Amada found Aunt Joi outside her tent. Hamad, her son, was with her.

“… were returning, so we all ran in from the bush,” he was explaining to his mother. Hamad was a few years older than her, and he wore a leather belt on which he carried his knife and water bag. Amada wondered why the men got to wear belts. A belt would not interfere with the bas. Perhaps she would mention it to Mama. As she approached Hamad saw her and smiled.

“Amada!” he called. “The hunters have returned!” He let off a high-pitched imitation of a man’s war cry, and his mother slapped him good-naturedly on the shoulder.

“Amada,” she asked, “What do you need?”

“Mother sent me to get some sweet spice for our bread.”

“Oh, I don’t have any either,” she said. “I used the last of mine for my bread. Here,” she handed another small sack to Amada. “Go with Hamad to the spice lady and get some more for us all.”

“Yes, Aunt Joi,” Amada said, taking the sack.

“Come on!” Hamas said, bounding away toward the street. Amada hesitated, and turned back to her aunt.

“Just a moment ago I saw a very strange woman,” Amada said.

“What do you mean, strange?” Aunt Joi asked.

“Her skin was pale, so pale she had to darken it, and she acted like she did not know how to wear a bas.”

Aunt Joi nodded. “Was she one of Doomas Bahtah’s wives?” she asked.


“The new tribe that joined us two days ago here.
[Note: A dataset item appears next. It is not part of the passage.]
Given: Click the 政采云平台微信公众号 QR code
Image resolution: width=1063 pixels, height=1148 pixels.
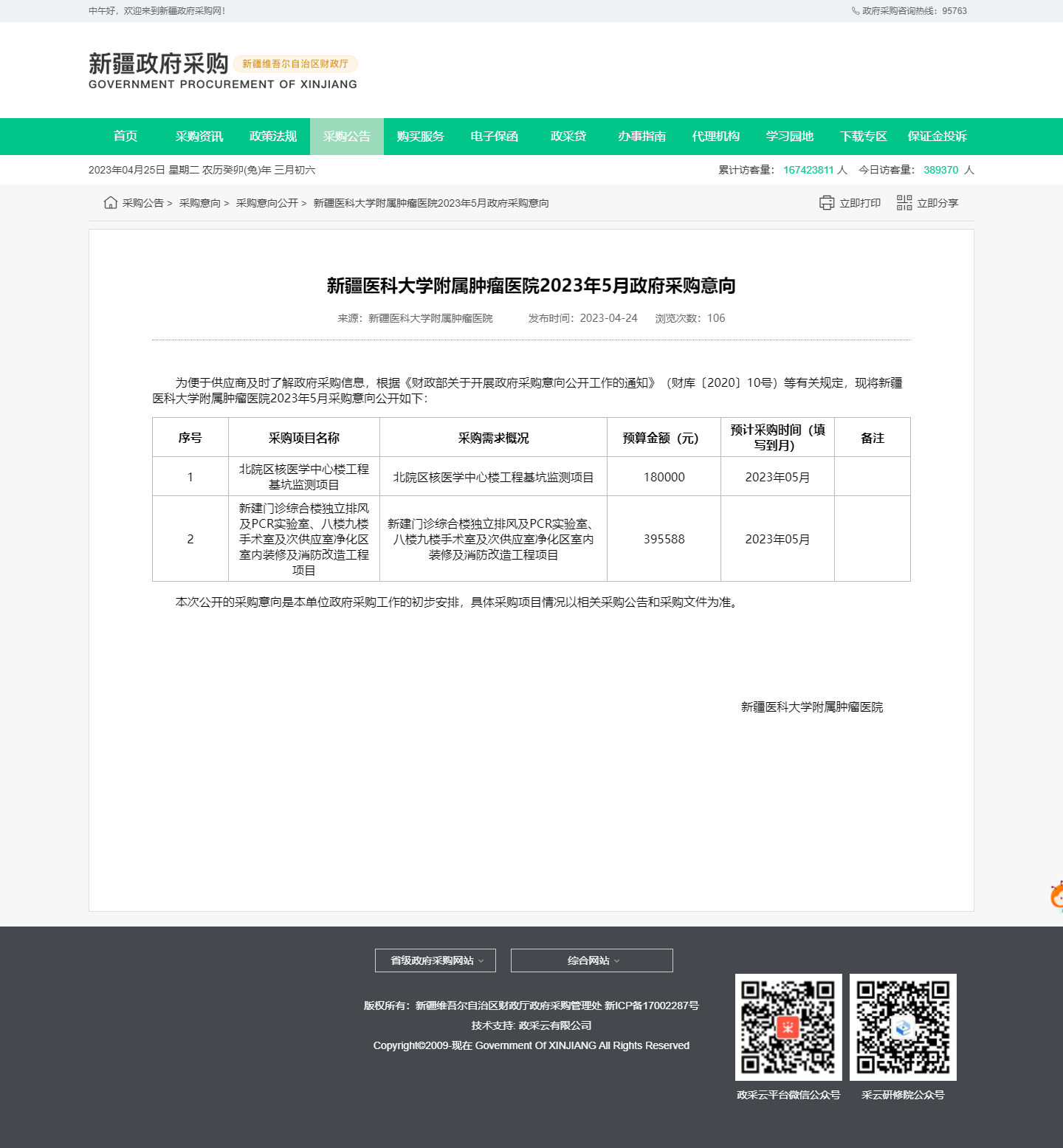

He comes from the Broken Hills. He has some slave wives, women that he captured in battle. Was she one of those?”

Amada frowned. “She might have been. Now that I think about it, she was hurt.”

Her aunt frowned. “I may go check on that. These hill people don’t always take care of their woman as they ought, even if they are slaves. Now hurry on, and get that spice so your mother can make her bread.”

Amada hurried after Hamad. As she ran the ropes that were supposed to surround and conceal her body instead bounced off and caught between her legs. She caught up with him at the road and together they hurried up to the head of the camp. There they ran into a crowd of people who were milling about the Chief’s tent. Amada saw her father and ran up to him.


He looked at her uncomprehendingly for a moment before breaking out into a smile. He caught her in his arms, but quickly released her.

“Daughter of mine, I did not know you in your new bas!” he said, a bright smile showing through his beard. He was covered in dust from the road, and the leather straps that hung about his body were hot from the sun. Amada felt moisture on her skin. She looked down and saw a smear of blood on her belly. She looked at her father’s face in shock.

“Are you hurt?” she asked, looking down at his waist, the source of the blood. There, suspended beside his own dangling manhood, was a set of severed genitals. It was they that had been the source of the blood. Amada felt, in rapid succession, relief that the wound was not her father’s, revulsion that she had just touched some man’s dead penis, pride that her father had been victorious in battle, and fascination with the bloody tokens. These feelings all replayed themselves again when Hamad touched them, and her father stood still while the youth handled them. As she stood and watched, fascinated and repulsed, she compared her cousin’s own small organs – brown, round and vital – to the adult set pinioned on her father’s belt – pale grey, limp, and flattened – and had a terrible vision of another boy, one day far too soon, admiring Hamad’s cluster as a gathered token of victory. She shook that image from her head.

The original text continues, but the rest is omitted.